__EXERCISE__. Report each line of the records below that uses the word "agent".

═════ SOURCE INFORMATION

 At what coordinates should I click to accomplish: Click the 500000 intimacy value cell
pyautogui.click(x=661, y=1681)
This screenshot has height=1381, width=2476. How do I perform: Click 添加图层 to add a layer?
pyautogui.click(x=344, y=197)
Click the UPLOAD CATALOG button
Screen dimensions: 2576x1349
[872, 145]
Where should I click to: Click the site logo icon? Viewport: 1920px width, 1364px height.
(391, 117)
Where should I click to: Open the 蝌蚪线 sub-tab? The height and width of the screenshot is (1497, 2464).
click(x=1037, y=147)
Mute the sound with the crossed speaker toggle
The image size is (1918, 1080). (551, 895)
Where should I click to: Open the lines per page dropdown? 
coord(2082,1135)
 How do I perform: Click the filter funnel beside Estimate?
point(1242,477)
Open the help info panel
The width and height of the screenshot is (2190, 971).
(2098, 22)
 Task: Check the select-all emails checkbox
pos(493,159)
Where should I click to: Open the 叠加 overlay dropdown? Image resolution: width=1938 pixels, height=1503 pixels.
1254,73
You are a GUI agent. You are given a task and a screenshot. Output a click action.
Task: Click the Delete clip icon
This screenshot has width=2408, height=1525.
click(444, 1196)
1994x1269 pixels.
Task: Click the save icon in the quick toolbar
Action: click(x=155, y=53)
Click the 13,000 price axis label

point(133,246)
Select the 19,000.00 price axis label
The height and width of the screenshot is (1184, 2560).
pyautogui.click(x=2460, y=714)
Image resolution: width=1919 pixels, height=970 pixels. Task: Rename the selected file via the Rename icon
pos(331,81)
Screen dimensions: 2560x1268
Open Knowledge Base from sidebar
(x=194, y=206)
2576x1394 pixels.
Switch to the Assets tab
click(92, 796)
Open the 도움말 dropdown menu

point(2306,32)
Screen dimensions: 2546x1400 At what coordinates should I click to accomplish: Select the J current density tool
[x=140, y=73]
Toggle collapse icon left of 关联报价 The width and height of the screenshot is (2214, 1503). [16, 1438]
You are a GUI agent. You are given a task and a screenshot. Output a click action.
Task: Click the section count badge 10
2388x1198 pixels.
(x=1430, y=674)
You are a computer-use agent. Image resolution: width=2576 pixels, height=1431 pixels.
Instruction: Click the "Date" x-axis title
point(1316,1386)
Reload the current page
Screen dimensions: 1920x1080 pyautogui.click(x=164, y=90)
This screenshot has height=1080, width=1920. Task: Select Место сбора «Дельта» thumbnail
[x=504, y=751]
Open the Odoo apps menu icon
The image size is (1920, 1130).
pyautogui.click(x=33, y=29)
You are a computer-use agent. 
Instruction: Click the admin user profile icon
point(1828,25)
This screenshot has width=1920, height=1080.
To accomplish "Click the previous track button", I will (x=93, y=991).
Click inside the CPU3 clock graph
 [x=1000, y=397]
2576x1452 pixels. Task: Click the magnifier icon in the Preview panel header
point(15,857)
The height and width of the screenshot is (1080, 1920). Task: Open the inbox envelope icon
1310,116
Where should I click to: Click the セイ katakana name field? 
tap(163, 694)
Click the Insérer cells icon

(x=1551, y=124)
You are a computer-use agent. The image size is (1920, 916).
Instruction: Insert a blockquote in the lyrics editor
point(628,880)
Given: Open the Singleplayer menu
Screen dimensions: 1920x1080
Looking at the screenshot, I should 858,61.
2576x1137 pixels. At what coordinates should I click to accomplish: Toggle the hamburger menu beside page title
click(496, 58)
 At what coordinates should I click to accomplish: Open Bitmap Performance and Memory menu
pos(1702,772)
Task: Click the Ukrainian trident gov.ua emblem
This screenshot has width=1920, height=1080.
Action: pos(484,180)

══════════

__OUTPUT OF THE EXERCISE__.
You are a GUI agent. You are given a task and a screenshot. Output a click action.
You are a GUI agent. You are given a task and a screenshot. Output a click action.
You are a computer-use agent. Image resolution: width=2576 pixels, height=1431 pixels.
You are a computer-use agent. 
You are a computer-use agent. The image size is (1920, 916).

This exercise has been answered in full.